Embroidery technique from Poltava Oblast

Reshetylivka embroidery (Решетилівська вишивка) or "white on white" embroidery (вишивка «білим по білому») is a technique of embroidery with white threads on white fabric that originated in the city of Reshetylivka in Ukraine, combining up to 5–7 different techniques in one product. It is included in the National Inventory of Intangible Cultural Heritage of Ukraine.

== History ==
Scholars who have researched the history of Reshetylivka believe that the name Reshetylivka comes from the saying ‘to make holes in the fabric’.

One of the oldest examples of Reshetylivka embroidery, which combines white-on-white embroidery with hole-punching, is a Chernihiv towel from 1746, which is kept in the Chernihiv Historical Museum.

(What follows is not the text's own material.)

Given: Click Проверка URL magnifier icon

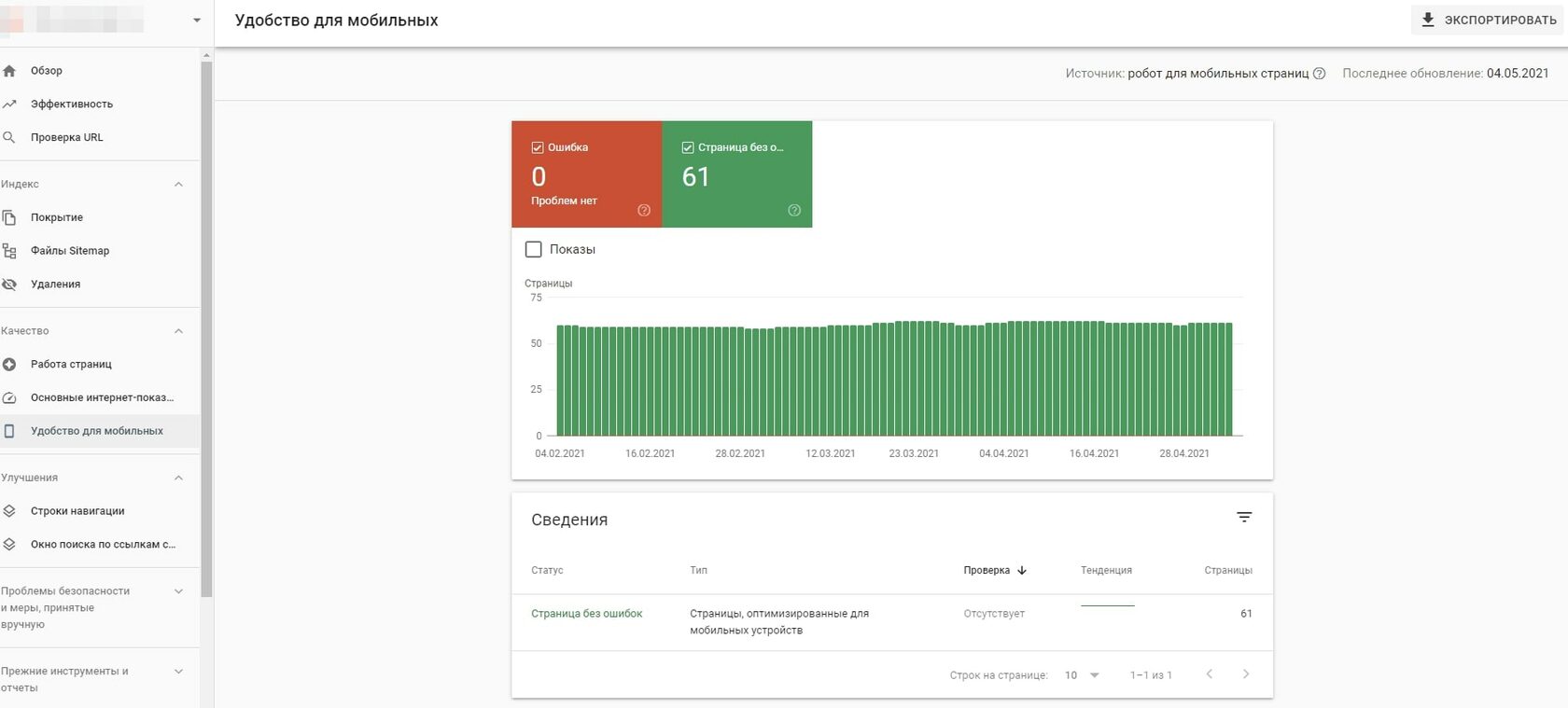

Traditionally, the white-on-white technique is used to embroider towels and wedding shirts for men and women.

The peculiarity of Reshetylivka  embroidery is a combination of floral and geometric patterns—"periwinkle", "hop", "moroka", "kuriachyi brid", "zozulka", also "branch" and "broken wood".

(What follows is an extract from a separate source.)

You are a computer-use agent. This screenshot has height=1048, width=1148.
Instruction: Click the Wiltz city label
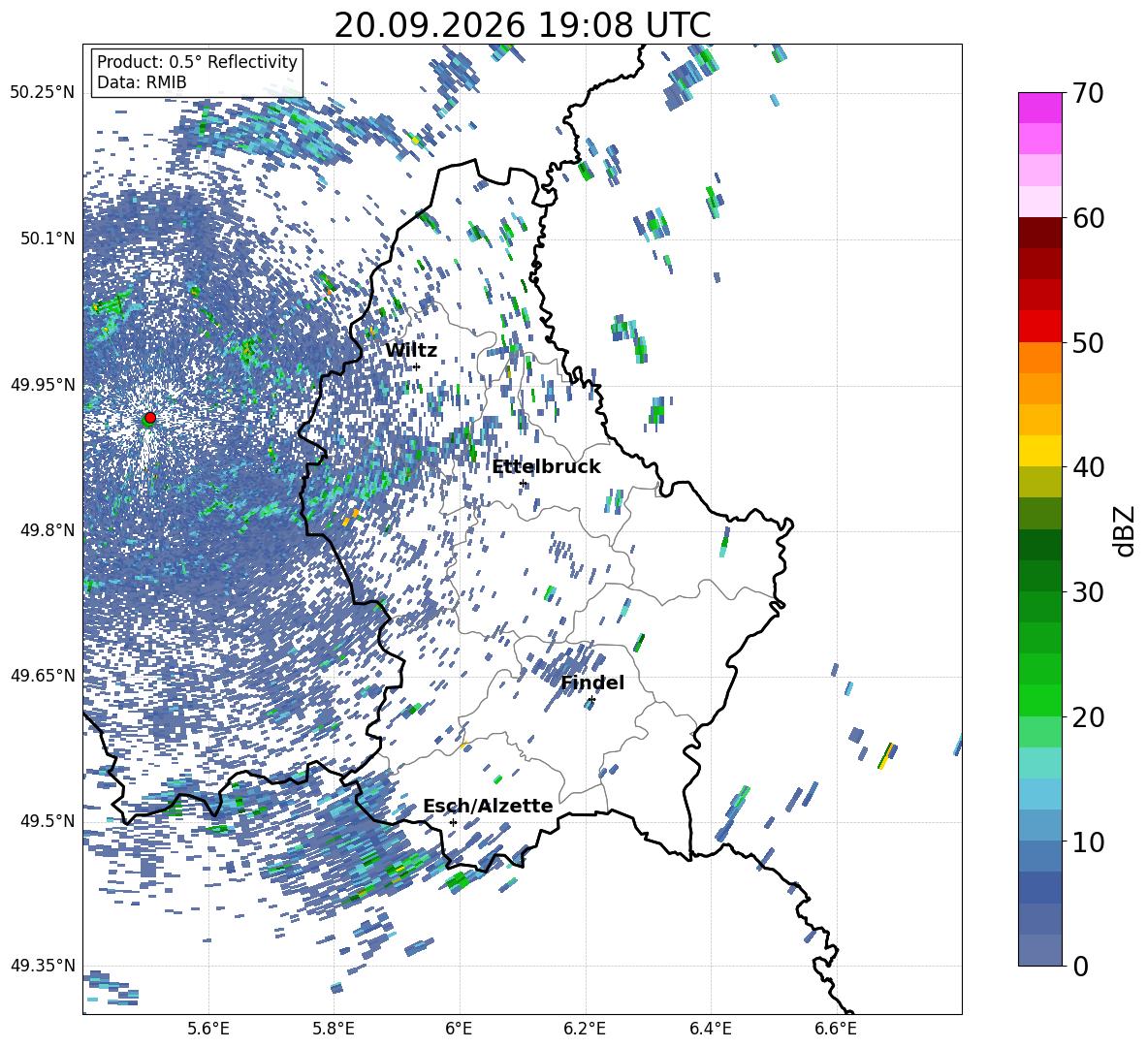(x=411, y=350)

To contrast the embroidery pattern, the craftsmen add unbleached threads dyed in ashen colors, which creates a relief pattern and looks different depending on the direction of the light. At the end of the 19th century, Reshetylivka became one of the centers of folk weaving, carpet weaving and embroidery in Ukraine.

== Embroidery technique ==
Modern embroiderers: Nadiia Vakulenko, Larysa Piliuhina, and Nina Ipatii believe that embroidery with white threads on white is difficult to perform, as the ornament is not applied to the fabric immediately.

Mastering the traditional techniques of white-on-white embroidery is time-consuming and difficult, so the craft is learned from an early age.

The master first draws an embroidery pattern on paper, then, through a complex calculation, transfers the pattern to the canvas.  This painstaking work takes two to six months to complete one garment.

In the 1920s, the village of Reshetylivka gained recognition at exhibitions of Ukrainian art in Munich, Paris, Marseille, and Brussels.

=== Interesting facts ===

- The writer Olena Pchilka was to present at an exhibition in Paris an embroidery in white on white technique made by carvers from the Reshetylivka factory. When the jury did not believe that this embroidery was the work of human hands, the writer brought the carvers.
- In 1969, Reshetylivka craftsmen made a dress for the Italian actress Sophia Loren for filming in the film Sunflower, which took place near Dykanka, Poltava Oblast. Later, the actress showed the dress on the catwalk in Rome. A copy of that shirt is now kept in the Reshetylivka Museum.
- The annual regional festival "Reshetylivka Spring" has been held since 1992.
- In 2017, Reshetylivka embroidery was included in the National Inventory of Intangible Cultural Heritage Elements of Ukraine.